However, the BGL official believe the increase rate will lead to increased naira revenue to the country. He believed this will depend on the actual oil price compared to the budget benchmark. “In a situation where oil trade close to the budgeted price, government revenue would increase from exchange rate conversion,” he said, adding however that should oil price decline considerably lower than budget, the increase in revenue would not cover the gap. However, generally speaking, the action on foreign exchange will bridge the gap in the budget deficit.
Financial Derivatives is of the opinion that the latest steps taken by the CBN would translate into slowdown in haemorrhage of the stock market as Foreign Portfolio Investors (FPIs) are expected to return to the market.
The firm believes that the MPR increase will result in a re-pricing of fixed income securities which might deter investors from equities. This is due to the higher yield on fixed income instruments.

**Available data**.

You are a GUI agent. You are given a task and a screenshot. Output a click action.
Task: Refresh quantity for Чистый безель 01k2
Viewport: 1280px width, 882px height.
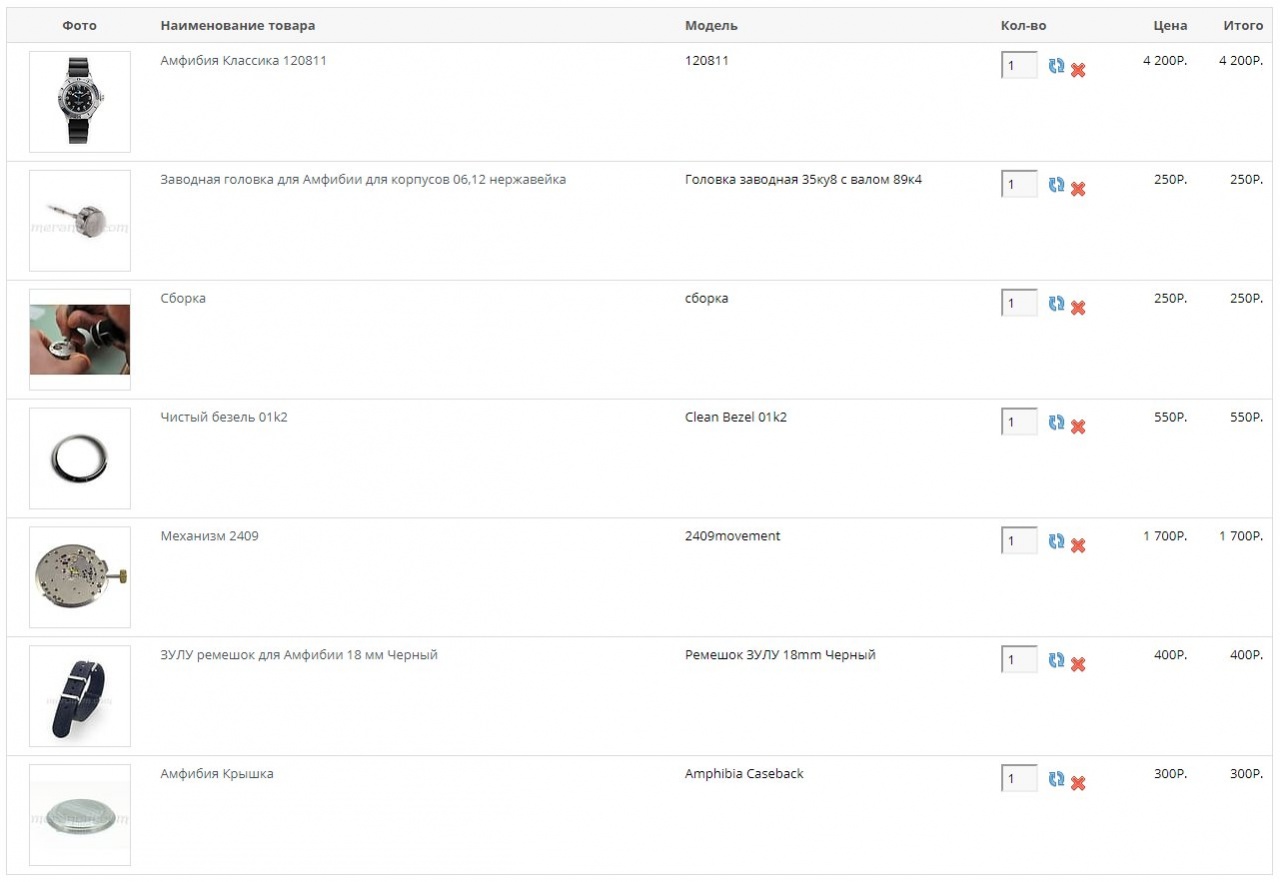click(x=1056, y=423)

**Assignment A**.
In the passage on the CBN's policy moves, why might the MPR increase deter investors from equities? Answer in one to three sentences.
**Assignment B**.
Please carry on the passage about the CBN's policy moves and their effect on Nigeria's markets, starting after its final sentence.

**Written reply A**.
The MPR increase is expected to cause a re-pricing of fixed income securities, giving fixed income instruments a higher yield. That higher yield might draw investors away from equities.

**Written reply B**.
Ademola however said the decisions of the MPC portend downward pressure on equities and fixed income assets immediately as banks mobilise funds to comply with the CRR decision since the decision takes immediate effect. “Without prejudice to the expectation that most FPIs have left the market prior to this pronouncements, the reprising of risks by most institutional investors in the equities space could push the market lower,” Ademola said.
He explained further that high yields and interest rates implications of the decision portend reduction in valuation of many equities assets. “However, since the market is expected to correct in the near term, discerning investors would take the opportunities of the bargain prices to re-enter the market and benefit from potentially significant returns.”
Analysts believe the 8 percent devaluation of naira will naturally check the pressure on naira and save the monetary authorities the stress of having to defend naira with foreign reserves. It is also believed that the attendant increase in cost of imported items will quench appetite for imported goods and reduce desperation for the dollars.
Another issue that raised its head is that of the controversial fuel subsidy. Speakers like Managing Director, Financial Derivatives Company, Bismarck Rewane, said the current realities have shown that fuel subsidy cannot work again.
Defending the New Policy
Emefiele said it had become imperative to take the right policy actions to forestall a situation where “the market would force the bank to take more drastic actions in the future with far less foreign exchange reserves.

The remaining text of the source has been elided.